This email landed in our audit senior‘s inbox on Friday evening. Sherryl is a very conscientious lady, now spending Friday night chasing down reports for a purpose she did not know.

And she is not the only one. Our experience shows there are three groups of clients when it comes to SOC reports requests:

  1. Provides the SOC reports right away (significant minority)
  2. May get annoyed but still tries to get through this task (majority)
  3. Lives in denial of such a request until the very end of the audit (small minority)

Here at JLK Rosenberger, we hope that by explaining the purpose of the SOC reports for our audit work, we can minimize negative emotions and grab our clients‘ hands, to pull them back up on board with us.
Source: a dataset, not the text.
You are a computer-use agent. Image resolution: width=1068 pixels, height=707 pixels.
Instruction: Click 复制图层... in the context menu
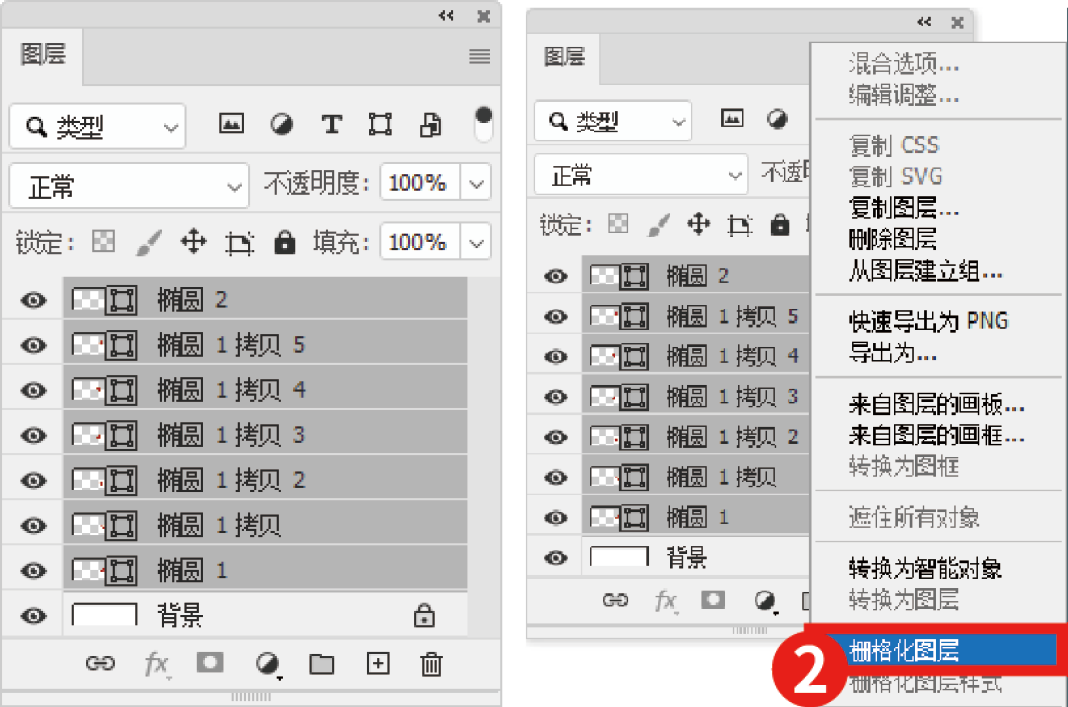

Let us introduce the parties first.
Parties to the SOC Report
User Sherryl’s company
User auditor JLK Rosenberger, LLP
Service organizations “These huge companies!”
Service auditor Auditor of a “huge company”


What does SOC stand for?

SOC stands for service organization controls. A service organization is an organization that provides services to Sherryl‘s company (the user). It can protect users’ assets (e.g., investment custodians), provide payroll services, process bills, and more.

What is a SOC report?

A SOC report is an outcome of an examination. The “huge companies” have their service auditors examine the controls they have in place. The type of controls the service auditor will examine depends on the type of report the service organization wishes to obtain. Similar to the tale of the fisherman and the fish, there are three possible wishes for a service organization to make: SOC 1, SOC 2, and SOC 3 reports.

Sherryl needs SOC 1 Type 2. SOC 1 report focuses on the service organization’s controls that are relevant to Sherryl’s company‘s internal control over financial reporting. Type 1 means that the service auditor assessed the description of the system and the suitability of the design of controls. For Type 2, service auditors needed to roll up their sleeves and test the operating effectiveness of the controls to ensure they are not only looking good on paper.

Can you give me an example of a service organization internal control relevant to Sherryl?

Let’s say Sherryl uses a service organization – a payroll service provider, to keep track of attendance and process payroll. The service organization sets an objective relevant to Sherryl’s needs. They desire to have controls in place that provide reasonable assurance that payroll and attendance data is processed accurately and in accordance with client specifications.

What does a service auditor do in that case?

One of the control activities a service auditor can test is the existence and functionality of error messages and warnings. Is Sherryl trying to process payroll for an employee with missing time? Or duplicate time? There should be a control implemented by the payroll service provider to prevent Sherryl from processing payroll with errors.

What are complementary user entity controls (CUEC)?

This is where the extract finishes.